Ils allaient bien lentement. Mortimer semblait un fantôme, et ses jambes chancelaient à chaque pas sous le poids de son corps. Il se laissait guider avec une obéissance passive ; ses yeux attendris se fermaient, blessés par l’éclat du jour ; il ne savait point ce qu’il faisait, il ne savait point où il allait.

Leur course se poursuivait cependant par les sentiers déserts de la montagne. À travers le lac, le bruit presque imperceptible de la fusillade venait encore parfois jusqu’aux oreilles d’Ellen. Elle pressait alors le pas autant que pouvait le permettre la faiblesse croissante du major.

Sur le chemin personne ne croisa leur route. Ils étaient arrivés avec des peines infinies jusqu’à deux cents pas environ de la ferme des Mamturcks, lorsque le major s’arrêta, épuisé.

— Encore quelques pas, dit doucement Ellen.

Mortimer ouvrit les yeux à sa voix et jeta autour de lui son regard étonné.

— Pourquoi suis-je ici ? demanda-t-il.

Ellen pâlit et ne répondit point.

Le major voulut porter ses deux mains à son front, où il y avait comme une lutte entre la lumière et les ténèbres. Ce mouvement secoua son bras blessé ; sa plaie lui donna un élancement aigu.

Il se souvenait…

Ellen sentit sa taille affaissée se roidir sous son bras ; il se redressa de toute sa hauteur, et sa figure reprit ce calme fier qui était son expression habituelle.

— Que Dieu vous pardonne, Ellen ! dit-il. Vous avez abusé de moi, et mon honneur est en péril !

L’heiress baissa la tête sous ce reproche.

Le major, dont la taille s’affaissait de nouveau, sembla chercher quelque chose autour de lui dans la campagne.

— Un cheval ! un cheval ! murmura-t-il, au nom de Dieu ! Ellen, si vous m’aimez, trouvez-un cheval !

Ellen étendit son bras, sans répondre, vers la ferme de Mac-Diarmid.

— Merci, dit Mortimer, qui fit un suprême effort et parvint à marcher vers la maison du vieux Mill’s ; hâtons-nous, hâtons-nous, Ellen, car si je meurs, il faut que ce soit à mon poste !…

Ellen refoula les larmes qui venaient à ses yeux, et se reprit à soutenir la marche chancelante de Mortimer. Son mensonge muet avait réussi.
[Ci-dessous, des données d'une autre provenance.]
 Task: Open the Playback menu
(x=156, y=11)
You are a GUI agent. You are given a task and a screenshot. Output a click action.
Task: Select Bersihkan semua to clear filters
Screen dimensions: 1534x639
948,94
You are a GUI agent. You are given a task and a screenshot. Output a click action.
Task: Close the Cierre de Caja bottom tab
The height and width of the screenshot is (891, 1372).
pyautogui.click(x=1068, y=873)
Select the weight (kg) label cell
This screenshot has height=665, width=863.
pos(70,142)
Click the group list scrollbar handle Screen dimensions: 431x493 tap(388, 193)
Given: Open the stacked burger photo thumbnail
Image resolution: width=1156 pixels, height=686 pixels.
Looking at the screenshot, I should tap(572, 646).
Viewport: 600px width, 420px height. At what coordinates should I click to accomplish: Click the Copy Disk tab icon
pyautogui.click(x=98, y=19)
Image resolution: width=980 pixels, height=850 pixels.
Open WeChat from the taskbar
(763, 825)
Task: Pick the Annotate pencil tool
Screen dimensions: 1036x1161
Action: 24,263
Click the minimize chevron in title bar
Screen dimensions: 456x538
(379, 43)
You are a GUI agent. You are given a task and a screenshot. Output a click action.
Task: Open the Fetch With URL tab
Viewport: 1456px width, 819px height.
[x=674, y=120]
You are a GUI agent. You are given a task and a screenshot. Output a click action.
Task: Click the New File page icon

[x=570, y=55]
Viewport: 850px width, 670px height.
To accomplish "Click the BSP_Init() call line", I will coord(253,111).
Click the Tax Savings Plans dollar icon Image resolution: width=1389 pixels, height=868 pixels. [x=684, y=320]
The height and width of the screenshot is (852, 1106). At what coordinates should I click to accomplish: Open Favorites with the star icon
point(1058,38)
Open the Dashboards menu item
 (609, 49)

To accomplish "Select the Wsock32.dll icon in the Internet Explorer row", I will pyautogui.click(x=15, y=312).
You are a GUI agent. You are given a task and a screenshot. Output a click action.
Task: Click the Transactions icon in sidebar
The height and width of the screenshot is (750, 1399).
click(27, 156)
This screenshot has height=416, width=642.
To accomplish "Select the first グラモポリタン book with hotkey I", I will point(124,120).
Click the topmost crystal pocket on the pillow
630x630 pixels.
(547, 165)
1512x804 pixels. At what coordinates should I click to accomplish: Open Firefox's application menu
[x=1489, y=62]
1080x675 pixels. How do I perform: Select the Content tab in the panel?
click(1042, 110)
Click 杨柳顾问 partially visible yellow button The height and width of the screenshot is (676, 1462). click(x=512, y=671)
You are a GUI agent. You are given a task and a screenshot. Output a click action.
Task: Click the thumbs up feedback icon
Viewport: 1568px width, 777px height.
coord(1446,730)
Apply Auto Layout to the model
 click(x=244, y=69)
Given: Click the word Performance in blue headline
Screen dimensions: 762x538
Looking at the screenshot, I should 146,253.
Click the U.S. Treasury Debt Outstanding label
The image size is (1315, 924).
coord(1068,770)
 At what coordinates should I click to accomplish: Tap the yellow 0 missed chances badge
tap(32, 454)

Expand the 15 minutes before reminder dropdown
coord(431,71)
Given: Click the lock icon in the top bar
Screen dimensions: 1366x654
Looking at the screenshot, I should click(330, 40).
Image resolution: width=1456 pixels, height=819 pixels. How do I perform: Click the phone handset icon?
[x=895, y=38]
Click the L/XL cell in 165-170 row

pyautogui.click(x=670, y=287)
Ils arrivèrent au seuil de la ferme.

— Un cheval ! un cheval ! murmura Mortimer d’une voix épuisée.

En même temps ses jambes tremblèrent, et l’heiress eut besoin de toute sa force pour l’empêcher de tomber.

À la voix d’Ellen, la petite Peggy accourut et avec elle les deux grands chiens de montagne, qui s’approchèrent du major et le flairèrent en hurlant hostilement.

Le regard d’Ellen se fixa sur eux avec inquiétude.

— À bas, Black ! dit-elle ; à bas, Bell !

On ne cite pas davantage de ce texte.